Here's a question for the Perl-guts hackers in the audience.
I'm in the process of optimizing some Perl code, and for this purpose I availed myself of Inline::C. The resulting code is indeed faster, but it uses significantly more memory than the original version. Upon further investigation I narrowed the problem to a marked difference in the sizes of array of arrays (AoAs) between those generated by Perl and those generated by the C code. The following script illustrates the problem:
################################################################
# test_aoa.pl
################################################################
use warnings FATAL => 'all';
no warnings 'once';
use strict;
use Inline 'C' => Config => OPTIMIZE => '-O2';
use Inline 'C';
use Time::HiRes 'gettimeofday';
my $START = my $ELAPSED = microseconds();
my $MAKE_AOA = !!( shift @ARGV ) ? \&make_aoa_c : \&make_aoa;
my $BASELINE = mem_size();
for ( 1..5 ) {
start();
my $table = $MAKE_AOA->( 1000, 1000 );
$ELAPSED = elapsed();
printf "%d: %d (%d us)\n", $_, mem_size() - $BASELINE, $ELAPSED;
}
sub mem_size {
chomp( my $size = `ps -o rss= -p $$` );
return $size + 0;
}
sub make_aoa {
my ( $n_rows, $n_cols ) = @_;
return [ map [ ( 'foo' ) x $n_cols ], 1..$n_rows ];
}
sub microseconds {
my ( $sec, $microsec ) = gettimeofday();
return 1E6 * $sec + $microsec;
}
sub start {
$START = microseconds();
}
sub elapsed {
return $START ? microseconds() - $START : 0;
}
__END__
__C__
/* get_mortalspace comes from "Extending and Embedding Perl"
by Jenness and Cozens, p. 242 */
static void * get_mortalspace ( size_t nbytes ) {
SV * mortal;
mortal = sv_2mortal( NEWSV(0, nbytes ) );
return (void *) SvPVX( mortal );
}
SV *make_aoa_c( int n_rows, int n_cols ) {
int i;
int n_items = n_rows * n_cols;
char *foo = "foo";
SV **table;
SV **row_ptr;
table = ( SV ** ) get_mortalspace( n_rows * sizeof *table );
row_ptr = ( SV ** ) get_mortalspace( n_items * sizeof *row_ptr );
for ( i = 0; i < n_rows; i++ ) {
int j;
SV **row = row_ptr;
for ( j = 0; j < n_cols; ++j ) {
row[ j ] = sv_2mortal( newSVpv( foo, 0 ) );
++row_ptr;
}
{
AV *av = ( AV * ) sv_2mortal( av_make( ( I32 ) n_cols, row ) );
table[ i ] = sv_2mortal( newRV( ( SV * ) av ) );
}
}
return newRV( sv_2mortal( ( SV * ) av_make( ( I32 ) n_rows, table )
+) );
}
When given a "false" argument, the script uses the pure Perl function make_aoa to generate an AoA; otherwise it uses the C function make_aoa_c.
When I execute this script, this is what I get:
% perl test_aoa.pl 0
1: 78696 (192169 us)
2: 78700 (211009 us)
3: 78700 (159965 us)
4: 78700 (160709 us)
5: 78700 (167226 us)
% perl test_aoa.pl 1
1: 125752 (356172 us)
2: 133572 (310640 us)
3: 133572 (263302 us)
4: 133572 (265807 us)
5: 133572 (267763 us)
As you can see, the AoA generated by make_aoa_c is almost twice the size than the one generated by make_aoa (1.7x the size, to be more precise).
To add insult to injury, my snazzy Inline::C code is much slower too.
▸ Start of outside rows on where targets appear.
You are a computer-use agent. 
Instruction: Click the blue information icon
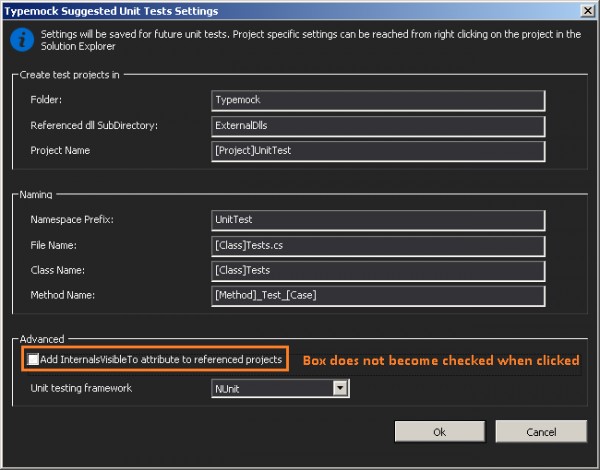click(x=22, y=40)
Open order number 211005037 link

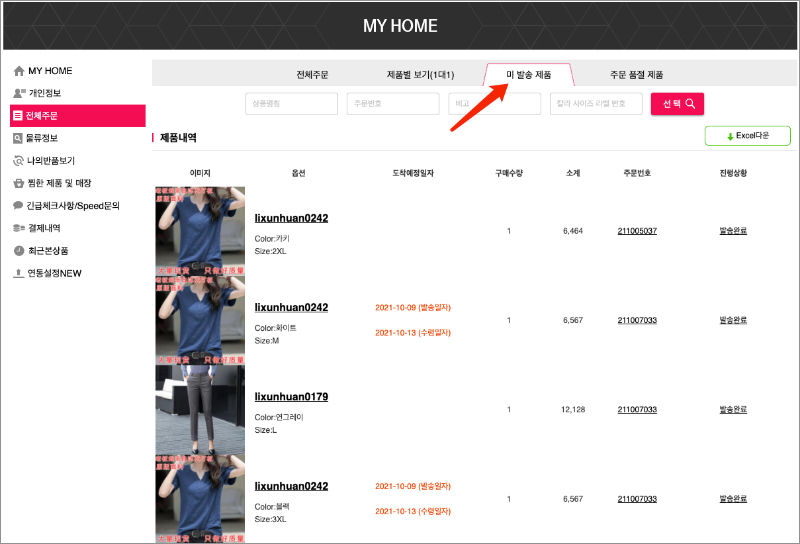point(637,231)
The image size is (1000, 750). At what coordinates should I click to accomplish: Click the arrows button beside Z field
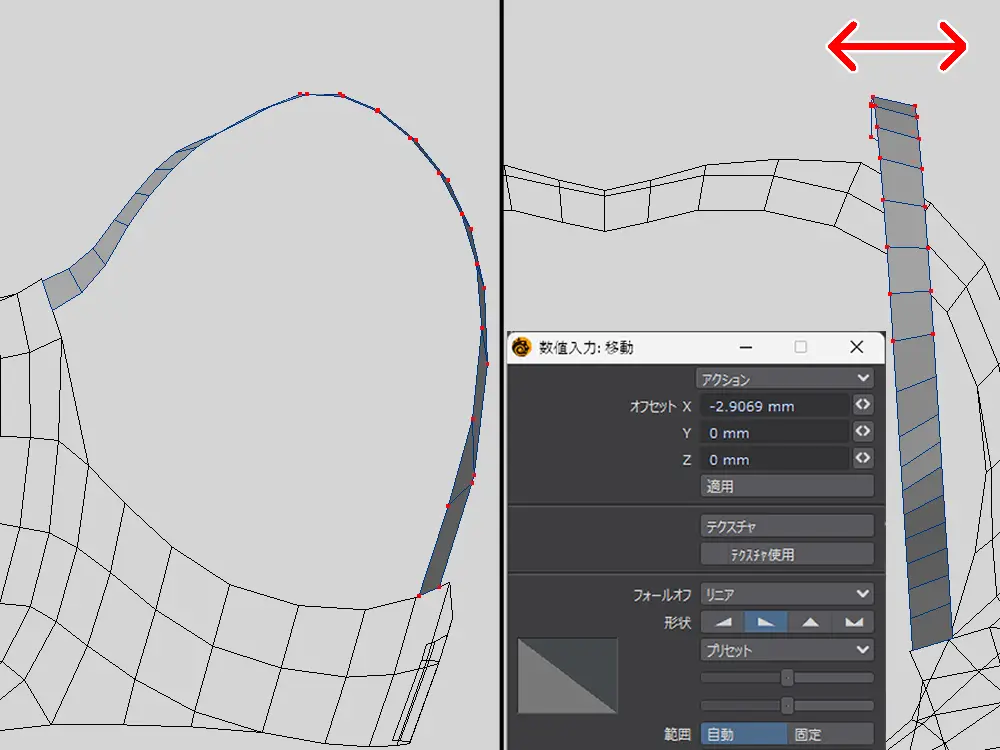coord(862,459)
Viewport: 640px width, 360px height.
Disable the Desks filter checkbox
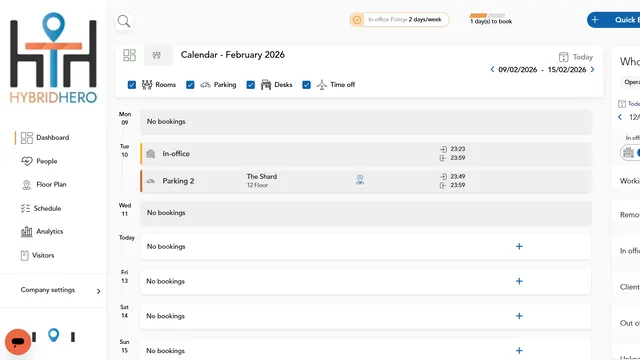coord(250,85)
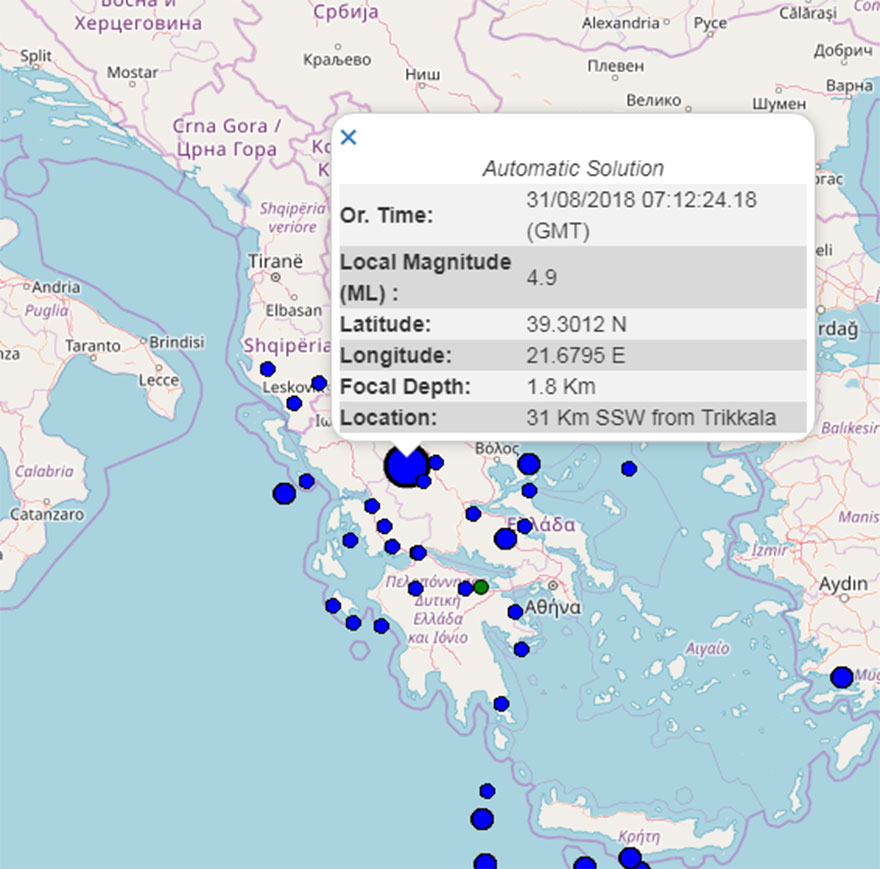Viewport: 880px width, 869px height.
Task: Select the large blue marker northwest of Crete
Action: [x=482, y=819]
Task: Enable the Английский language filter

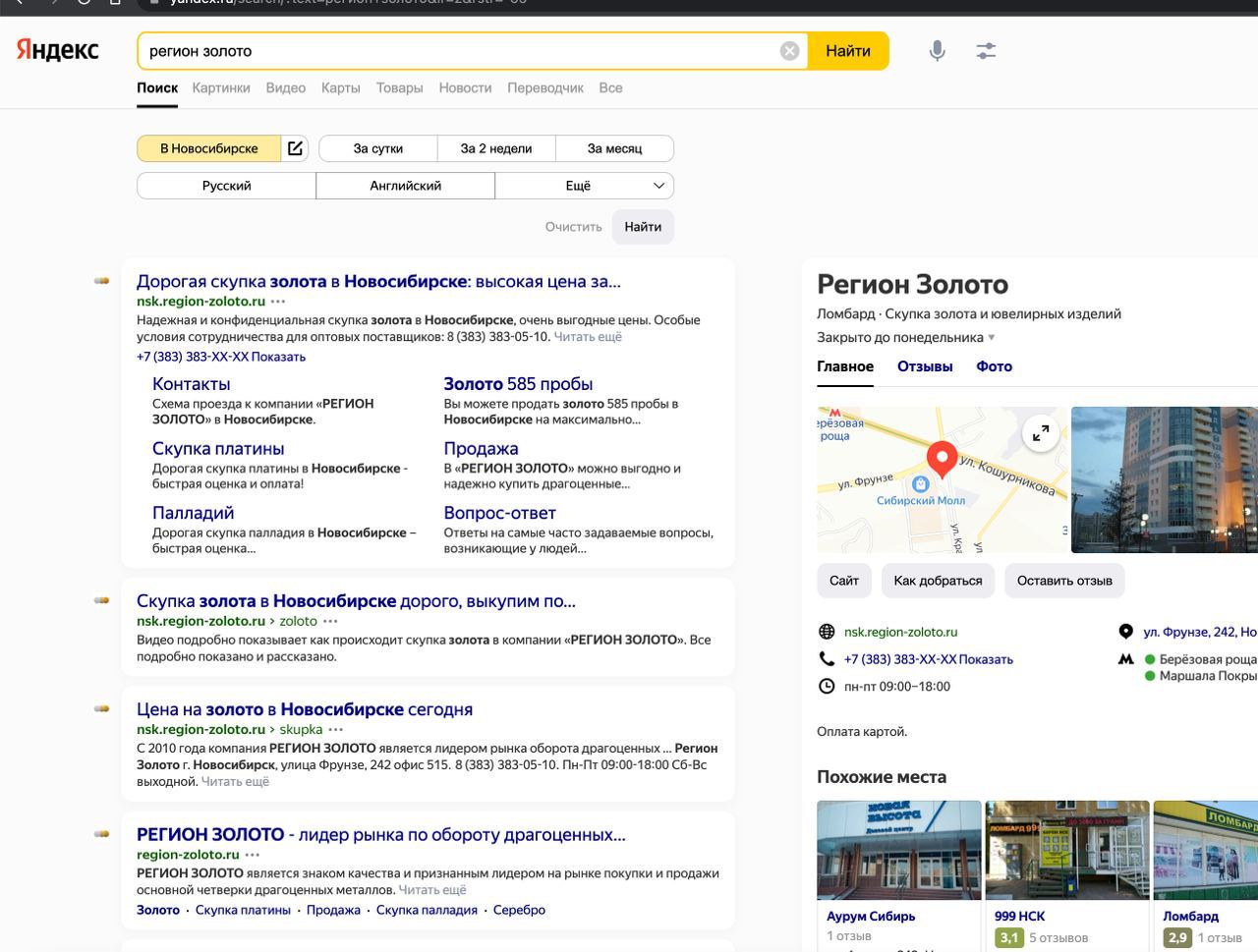Action: point(405,186)
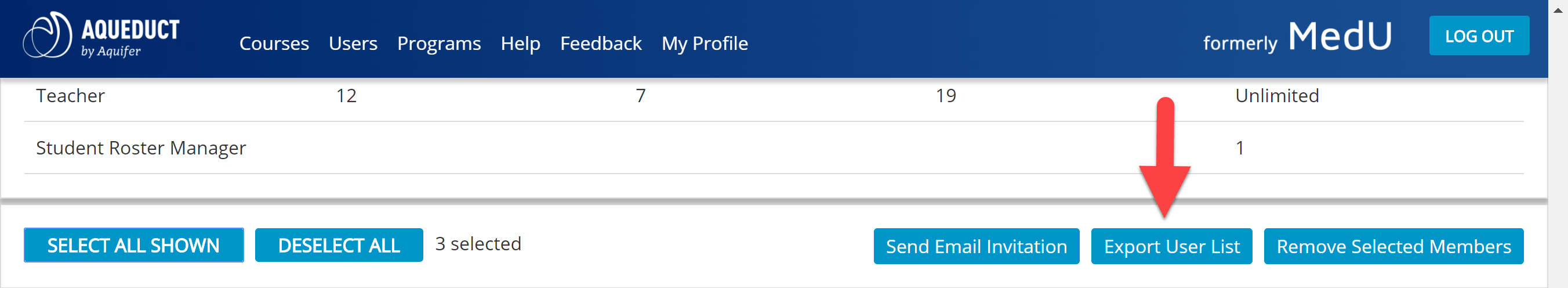This screenshot has width=1568, height=288.
Task: Click the scrollbar up arrow
Action: pyautogui.click(x=1558, y=10)
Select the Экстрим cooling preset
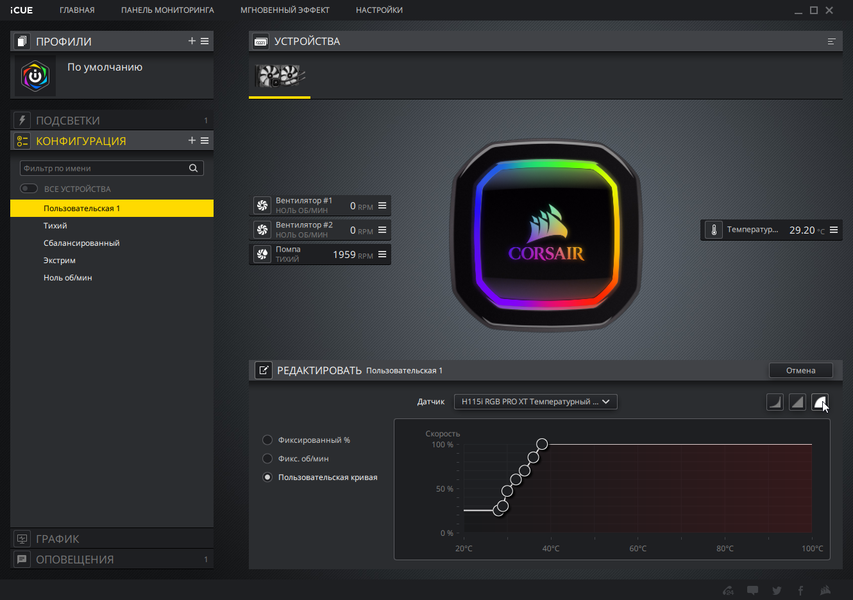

Fortunately, this is the case only in this little test script. In the real application I'm working on, the move to Inline::C did make a big difference. Still, I would also love to know why my C code is so much slower...
Anyway, after all these years and much reading on the subject, I remain as mystified as ever by the Perl internals, so I'm sure my code in make_aoa_c is doing something pretty clueless. Any words of wisdom would be appreciated.